EXTRACTED ENTRIES |
---------------

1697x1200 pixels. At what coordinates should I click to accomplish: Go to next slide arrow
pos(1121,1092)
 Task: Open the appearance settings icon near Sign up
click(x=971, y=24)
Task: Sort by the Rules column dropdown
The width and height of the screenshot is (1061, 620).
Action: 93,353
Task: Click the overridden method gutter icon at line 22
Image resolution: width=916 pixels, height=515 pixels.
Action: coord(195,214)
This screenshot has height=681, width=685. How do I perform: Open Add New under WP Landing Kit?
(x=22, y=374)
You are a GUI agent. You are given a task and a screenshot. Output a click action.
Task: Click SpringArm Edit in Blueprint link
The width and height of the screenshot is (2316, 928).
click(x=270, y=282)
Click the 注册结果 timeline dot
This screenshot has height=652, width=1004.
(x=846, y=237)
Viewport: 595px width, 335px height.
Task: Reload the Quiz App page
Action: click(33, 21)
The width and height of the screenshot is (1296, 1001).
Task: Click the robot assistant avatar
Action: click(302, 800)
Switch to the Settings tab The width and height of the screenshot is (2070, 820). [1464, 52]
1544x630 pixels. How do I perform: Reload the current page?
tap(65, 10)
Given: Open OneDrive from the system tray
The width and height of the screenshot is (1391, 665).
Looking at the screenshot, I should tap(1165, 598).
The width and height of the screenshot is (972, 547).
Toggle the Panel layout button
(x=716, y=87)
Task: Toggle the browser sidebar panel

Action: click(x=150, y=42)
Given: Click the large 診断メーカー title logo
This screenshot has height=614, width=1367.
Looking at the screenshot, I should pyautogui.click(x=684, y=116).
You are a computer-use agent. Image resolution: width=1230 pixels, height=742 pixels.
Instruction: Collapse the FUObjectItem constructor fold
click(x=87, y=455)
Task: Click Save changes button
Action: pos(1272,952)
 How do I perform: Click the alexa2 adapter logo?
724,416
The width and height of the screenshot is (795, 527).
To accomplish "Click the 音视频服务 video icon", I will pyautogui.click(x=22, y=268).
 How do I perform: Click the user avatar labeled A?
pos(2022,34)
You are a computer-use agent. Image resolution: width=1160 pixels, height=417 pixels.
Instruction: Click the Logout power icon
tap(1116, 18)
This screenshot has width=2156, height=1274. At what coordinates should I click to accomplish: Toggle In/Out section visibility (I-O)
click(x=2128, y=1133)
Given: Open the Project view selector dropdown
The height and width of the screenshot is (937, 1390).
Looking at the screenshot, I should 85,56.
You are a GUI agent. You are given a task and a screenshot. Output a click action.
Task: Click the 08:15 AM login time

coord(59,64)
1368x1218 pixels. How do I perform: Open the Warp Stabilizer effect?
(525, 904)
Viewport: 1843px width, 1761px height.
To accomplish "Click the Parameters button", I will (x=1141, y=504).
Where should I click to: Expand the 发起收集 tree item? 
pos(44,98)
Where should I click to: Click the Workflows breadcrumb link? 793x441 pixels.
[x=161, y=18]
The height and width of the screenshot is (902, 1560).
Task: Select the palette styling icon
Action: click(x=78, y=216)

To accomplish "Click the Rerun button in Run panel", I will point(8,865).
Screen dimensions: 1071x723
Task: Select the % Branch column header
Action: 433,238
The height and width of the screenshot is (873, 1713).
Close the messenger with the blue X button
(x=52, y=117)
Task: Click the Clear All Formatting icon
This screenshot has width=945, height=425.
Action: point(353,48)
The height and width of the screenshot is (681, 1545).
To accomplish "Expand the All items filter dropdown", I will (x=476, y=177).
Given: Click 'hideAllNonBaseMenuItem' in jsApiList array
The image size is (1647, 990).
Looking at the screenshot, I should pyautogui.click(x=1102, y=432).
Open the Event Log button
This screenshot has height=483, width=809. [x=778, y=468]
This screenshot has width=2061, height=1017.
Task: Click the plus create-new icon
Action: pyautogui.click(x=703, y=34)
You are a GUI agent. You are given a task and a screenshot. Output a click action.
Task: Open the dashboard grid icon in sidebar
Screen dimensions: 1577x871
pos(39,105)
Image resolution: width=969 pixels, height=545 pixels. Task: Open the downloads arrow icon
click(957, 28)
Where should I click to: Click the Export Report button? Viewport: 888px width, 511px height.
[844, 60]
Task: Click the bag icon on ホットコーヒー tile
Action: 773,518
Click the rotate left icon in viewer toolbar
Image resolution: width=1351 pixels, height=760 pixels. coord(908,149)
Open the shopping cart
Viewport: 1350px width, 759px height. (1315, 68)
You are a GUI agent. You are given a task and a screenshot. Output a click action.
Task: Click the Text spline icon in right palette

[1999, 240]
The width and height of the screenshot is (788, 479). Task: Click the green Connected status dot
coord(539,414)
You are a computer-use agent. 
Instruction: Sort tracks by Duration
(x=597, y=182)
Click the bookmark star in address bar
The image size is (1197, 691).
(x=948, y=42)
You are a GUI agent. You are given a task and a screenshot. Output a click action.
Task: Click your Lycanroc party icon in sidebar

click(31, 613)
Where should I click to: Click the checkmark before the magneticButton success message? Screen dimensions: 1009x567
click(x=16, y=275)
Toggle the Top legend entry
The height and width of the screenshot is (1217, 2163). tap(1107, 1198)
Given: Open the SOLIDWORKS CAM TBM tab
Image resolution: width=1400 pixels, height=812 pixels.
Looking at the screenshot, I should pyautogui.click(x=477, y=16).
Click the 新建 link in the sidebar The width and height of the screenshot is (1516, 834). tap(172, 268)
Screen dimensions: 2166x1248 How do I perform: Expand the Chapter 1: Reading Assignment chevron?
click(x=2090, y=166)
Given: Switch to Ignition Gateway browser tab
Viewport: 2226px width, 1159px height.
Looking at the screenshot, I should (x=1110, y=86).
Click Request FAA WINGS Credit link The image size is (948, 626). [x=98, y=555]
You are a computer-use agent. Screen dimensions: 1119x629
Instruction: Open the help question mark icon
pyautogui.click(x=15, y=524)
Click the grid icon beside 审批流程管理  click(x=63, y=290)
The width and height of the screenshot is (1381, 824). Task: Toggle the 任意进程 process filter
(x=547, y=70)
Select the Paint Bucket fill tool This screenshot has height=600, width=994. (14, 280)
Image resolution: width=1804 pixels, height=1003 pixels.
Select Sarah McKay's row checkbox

---------------

REQUIRED ACTION | Wherever the word "grid" turns up in the material, copy the whole line.

TASK RESULT |
Task: Open the dashboard grid icon in sidebar
Click the grid icon beside 审批流程管理  click(x=63, y=290)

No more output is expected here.